Effective therapists reflect on and analyze their own thinking: Effective therapists seem to reflect upon their own responses to patients to differentiate their own neurotic responses from patient-induced ones. They attempt to utilize this understanding to help patients and also to help themselves grow as individuals and as therapists.
Overall, the guiding strategy of psychotherapists is an ethical one: everything therapists do is intended to help their patients.Knowledge Sources
The pressure of cost containment is painfully squeezing out the inefficiencies in the helping professions. One such inefficiency is how new knowledge enters the mainstream of clinical practice. Because psychotherapy is not a profession, little formal obligation exists for continuing education in psychotherapy. Because busy clinicians are often caught up in economic and personal concerns, their expansion of psychotherapy knowledge is likely to be haphazard and idiosyncratically built upon their own clinical biases. The primary sources of new knowledge for psychotherapists are theory, clinical experience of both their own and of other clinicians and research. Therapists may also acquire new ideas from the media and from their own personal experiences. For the practice of psychotherapy to become coherent, a new organization for the screening of new ideas may be required. There are numerous psychotherapy journals and newsletters. None seems dedicated to defining only that which therapists need to know in order to improve practice. A publication disseminated through the Internet as a public service to psychotherapists could be created to fill the continuing education need for this constantly evolving process. The organization behind this publication would need to filter information from the four primary sources: theory, clinical practice, controlled research and naturalistic outcome research.
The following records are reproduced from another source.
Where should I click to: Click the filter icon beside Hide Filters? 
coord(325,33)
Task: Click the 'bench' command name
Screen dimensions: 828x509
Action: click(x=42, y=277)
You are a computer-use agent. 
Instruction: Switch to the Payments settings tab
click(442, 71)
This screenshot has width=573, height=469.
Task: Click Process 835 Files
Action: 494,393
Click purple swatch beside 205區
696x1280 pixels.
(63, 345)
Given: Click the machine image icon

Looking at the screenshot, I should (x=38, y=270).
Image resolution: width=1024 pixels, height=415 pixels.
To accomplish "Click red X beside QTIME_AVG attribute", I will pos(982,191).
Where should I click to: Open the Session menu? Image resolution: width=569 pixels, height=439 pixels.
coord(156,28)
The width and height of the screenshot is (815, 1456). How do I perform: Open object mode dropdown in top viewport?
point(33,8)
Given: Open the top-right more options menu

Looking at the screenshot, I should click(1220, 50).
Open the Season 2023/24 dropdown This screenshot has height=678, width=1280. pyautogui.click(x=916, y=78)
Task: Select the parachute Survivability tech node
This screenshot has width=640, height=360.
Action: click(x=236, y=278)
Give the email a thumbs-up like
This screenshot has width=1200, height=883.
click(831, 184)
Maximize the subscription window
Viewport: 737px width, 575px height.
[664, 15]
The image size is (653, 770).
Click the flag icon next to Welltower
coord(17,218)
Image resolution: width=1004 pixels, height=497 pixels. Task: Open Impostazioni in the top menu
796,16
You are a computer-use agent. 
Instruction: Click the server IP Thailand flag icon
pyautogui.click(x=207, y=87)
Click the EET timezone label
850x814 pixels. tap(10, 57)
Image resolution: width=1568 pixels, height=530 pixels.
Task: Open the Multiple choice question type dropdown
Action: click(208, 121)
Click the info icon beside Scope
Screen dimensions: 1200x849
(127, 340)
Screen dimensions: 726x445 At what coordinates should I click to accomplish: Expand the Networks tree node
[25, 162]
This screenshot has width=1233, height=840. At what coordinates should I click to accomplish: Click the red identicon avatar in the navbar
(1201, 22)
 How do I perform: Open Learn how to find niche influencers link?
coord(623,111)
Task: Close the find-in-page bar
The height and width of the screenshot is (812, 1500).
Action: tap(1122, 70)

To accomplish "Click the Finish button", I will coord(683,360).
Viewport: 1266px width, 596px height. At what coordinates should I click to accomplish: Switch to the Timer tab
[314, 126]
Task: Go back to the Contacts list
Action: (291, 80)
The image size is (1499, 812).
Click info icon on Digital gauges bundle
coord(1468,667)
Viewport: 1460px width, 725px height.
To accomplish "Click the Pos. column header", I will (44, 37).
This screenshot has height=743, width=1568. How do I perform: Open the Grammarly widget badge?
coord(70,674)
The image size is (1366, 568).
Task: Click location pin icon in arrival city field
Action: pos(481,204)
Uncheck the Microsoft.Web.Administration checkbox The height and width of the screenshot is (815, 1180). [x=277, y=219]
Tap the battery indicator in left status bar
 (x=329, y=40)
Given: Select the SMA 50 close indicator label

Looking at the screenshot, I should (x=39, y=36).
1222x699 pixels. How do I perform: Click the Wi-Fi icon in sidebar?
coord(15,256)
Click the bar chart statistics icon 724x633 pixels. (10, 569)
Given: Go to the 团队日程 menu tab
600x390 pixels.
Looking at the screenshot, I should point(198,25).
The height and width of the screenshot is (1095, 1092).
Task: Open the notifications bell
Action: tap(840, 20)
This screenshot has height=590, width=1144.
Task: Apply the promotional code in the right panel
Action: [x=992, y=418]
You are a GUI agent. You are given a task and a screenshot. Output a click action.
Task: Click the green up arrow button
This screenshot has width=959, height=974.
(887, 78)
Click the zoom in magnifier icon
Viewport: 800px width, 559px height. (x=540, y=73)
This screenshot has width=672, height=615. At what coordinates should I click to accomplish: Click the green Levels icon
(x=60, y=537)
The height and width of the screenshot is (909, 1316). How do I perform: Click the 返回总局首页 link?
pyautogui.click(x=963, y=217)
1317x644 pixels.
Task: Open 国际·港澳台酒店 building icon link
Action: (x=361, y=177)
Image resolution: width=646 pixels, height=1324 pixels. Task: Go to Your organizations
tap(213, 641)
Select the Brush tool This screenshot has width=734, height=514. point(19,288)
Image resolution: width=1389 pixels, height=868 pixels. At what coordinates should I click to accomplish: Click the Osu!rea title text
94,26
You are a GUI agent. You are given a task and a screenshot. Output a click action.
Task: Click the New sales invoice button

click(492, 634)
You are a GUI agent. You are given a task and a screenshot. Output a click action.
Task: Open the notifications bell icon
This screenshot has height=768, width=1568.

Particularly useful will be feedback from well-constructed data sets based upon outcome and process data from actual clinical practices. Such data bases are currently being formed by managed behavioral health organizations. Simple but profound questions looking, for example, at the relationship between working alliance, stages of change and clinical outcomes could inform clinical practice.Toward the Future
Psychotherapy is not a profession. It is an activity of many different professions. It has no organization to set and uphold professional standards and ethics. In 1996, the American Psychiatric Association established the Commission on Psychotherapy to address the erosion of psychotherapeutic practice. For the long-standing survival and flourishing of psychotherapy, psychotherapists may need to create a multidisciplinary group dedicated to the growth and survival of psychotherapy.